[Element and text position data]
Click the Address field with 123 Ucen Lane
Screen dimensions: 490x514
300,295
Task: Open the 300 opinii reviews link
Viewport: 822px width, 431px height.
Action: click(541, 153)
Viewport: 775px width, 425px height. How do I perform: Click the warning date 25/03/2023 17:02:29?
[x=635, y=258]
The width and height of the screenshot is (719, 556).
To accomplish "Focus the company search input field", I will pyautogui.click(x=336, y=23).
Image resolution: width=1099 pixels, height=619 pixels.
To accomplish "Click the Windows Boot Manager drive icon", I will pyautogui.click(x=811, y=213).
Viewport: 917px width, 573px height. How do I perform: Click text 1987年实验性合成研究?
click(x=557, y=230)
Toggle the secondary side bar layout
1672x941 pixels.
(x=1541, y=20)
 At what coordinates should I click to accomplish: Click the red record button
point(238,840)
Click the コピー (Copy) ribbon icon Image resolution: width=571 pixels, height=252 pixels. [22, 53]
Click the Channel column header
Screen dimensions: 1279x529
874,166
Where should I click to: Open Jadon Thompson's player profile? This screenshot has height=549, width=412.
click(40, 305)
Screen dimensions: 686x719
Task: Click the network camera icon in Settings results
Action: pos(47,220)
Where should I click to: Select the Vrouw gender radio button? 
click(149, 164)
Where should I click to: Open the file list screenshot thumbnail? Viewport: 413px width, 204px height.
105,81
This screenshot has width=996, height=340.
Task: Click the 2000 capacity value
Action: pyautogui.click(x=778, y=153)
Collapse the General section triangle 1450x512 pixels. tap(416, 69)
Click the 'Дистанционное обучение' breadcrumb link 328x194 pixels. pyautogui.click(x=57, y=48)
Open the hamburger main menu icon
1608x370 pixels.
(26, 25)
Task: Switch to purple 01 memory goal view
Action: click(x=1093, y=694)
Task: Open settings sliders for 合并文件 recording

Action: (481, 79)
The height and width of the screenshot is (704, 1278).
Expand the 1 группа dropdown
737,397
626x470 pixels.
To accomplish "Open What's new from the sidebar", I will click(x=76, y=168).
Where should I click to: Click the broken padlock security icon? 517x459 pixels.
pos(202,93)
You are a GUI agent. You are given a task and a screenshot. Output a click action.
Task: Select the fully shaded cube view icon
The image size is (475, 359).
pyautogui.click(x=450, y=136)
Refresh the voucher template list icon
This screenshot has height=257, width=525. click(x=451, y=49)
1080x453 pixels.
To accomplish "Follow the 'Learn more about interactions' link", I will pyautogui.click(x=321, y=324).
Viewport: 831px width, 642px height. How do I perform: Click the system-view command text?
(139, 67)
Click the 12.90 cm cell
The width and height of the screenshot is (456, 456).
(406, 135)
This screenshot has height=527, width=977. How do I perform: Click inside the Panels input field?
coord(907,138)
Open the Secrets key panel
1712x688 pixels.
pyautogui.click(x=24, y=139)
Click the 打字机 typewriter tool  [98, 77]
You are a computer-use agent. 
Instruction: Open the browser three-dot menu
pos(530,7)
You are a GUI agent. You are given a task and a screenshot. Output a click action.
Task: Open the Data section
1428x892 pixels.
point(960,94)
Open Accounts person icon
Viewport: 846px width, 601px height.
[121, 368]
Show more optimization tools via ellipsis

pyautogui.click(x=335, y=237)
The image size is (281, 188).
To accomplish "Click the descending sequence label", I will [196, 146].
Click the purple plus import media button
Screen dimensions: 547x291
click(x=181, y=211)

EXERCISE OBJECTIVE: Reproduce every line of the entries above without changing a single character.

RESPONSE:
Click the Address field with 123 Ucen Lane
Screen dimensions: 490x514
300,295
Task: Open the 300 opinii reviews link
Viewport: 822px width, 431px height.
Action: click(541, 153)
Viewport: 775px width, 425px height. How do I perform: Click the warning date 25/03/2023 17:02:29?
[x=635, y=258]
The width and height of the screenshot is (719, 556).
To accomplish "Focus the company search input field", I will pyautogui.click(x=336, y=23).
Image resolution: width=1099 pixels, height=619 pixels.
To accomplish "Click the Windows Boot Manager drive icon", I will pyautogui.click(x=811, y=213).
Viewport: 917px width, 573px height. How do I perform: Click text 1987年实验性合成研究?
click(x=557, y=230)
Toggle the secondary side bar layout
1672x941 pixels.
(x=1541, y=20)
 At what coordinates should I click to accomplish: Click the red record button
point(238,840)
Click the コピー (Copy) ribbon icon Image resolution: width=571 pixels, height=252 pixels. [22, 53]
Click the Channel column header
Screen dimensions: 1279x529
874,166
Where should I click to: Open Jadon Thompson's player profile? This screenshot has height=549, width=412.
click(40, 305)
Screen dimensions: 686x719
Task: Click the network camera icon in Settings results
Action: pos(47,220)
Where should I click to: Select the Vrouw gender radio button? 
click(149, 164)
Where should I click to: Open the file list screenshot thumbnail? Viewport: 413px width, 204px height.
105,81
This screenshot has width=996, height=340.
Task: Click the 2000 capacity value
Action: pyautogui.click(x=778, y=153)
Collapse the General section triangle 1450x512 pixels. tap(416, 69)
Click the 'Дистанционное обучение' breadcrumb link 328x194 pixels. pyautogui.click(x=57, y=48)
Open the hamburger main menu icon
1608x370 pixels.
(26, 25)
Task: Switch to purple 01 memory goal view
Action: click(x=1093, y=694)
Task: Open settings sliders for 合并文件 recording

Action: (481, 79)
The height and width of the screenshot is (704, 1278).
Expand the 1 группа dropdown
737,397
626x470 pixels.
To accomplish "Open What's new from the sidebar", I will click(x=76, y=168).
Where should I click to: Click the broken padlock security icon? 517x459 pixels.
pos(202,93)
You are a GUI agent. You are given a task and a screenshot. Output a click action.
Task: Select the fully shaded cube view icon
The image size is (475, 359).
pyautogui.click(x=450, y=136)
Refresh the voucher template list icon
This screenshot has height=257, width=525. click(x=451, y=49)
1080x453 pixels.
To accomplish "Follow the 'Learn more about interactions' link", I will pyautogui.click(x=321, y=324).
Viewport: 831px width, 642px height. How do I perform: Click the system-view command text?
(139, 67)
Click the 12.90 cm cell
The width and height of the screenshot is (456, 456).
(406, 135)
This screenshot has height=527, width=977. How do I perform: Click inside the Panels input field?
coord(907,138)
Open the Secrets key panel
1712x688 pixels.
pyautogui.click(x=24, y=139)
Click the 打字机 typewriter tool  [98, 77]
You are a computer-use agent. 
Instruction: Open the browser three-dot menu
pos(530,7)
You are a GUI agent. You are given a task and a screenshot. Output a click action.
Task: Open the Data section
1428x892 pixels.
point(960,94)
Open Accounts person icon
Viewport: 846px width, 601px height.
[121, 368]
Show more optimization tools via ellipsis

pyautogui.click(x=335, y=237)
The image size is (281, 188).
To accomplish "Click the descending sequence label", I will [196, 146].
Click the purple plus import media button
Screen dimensions: 547x291
click(x=181, y=211)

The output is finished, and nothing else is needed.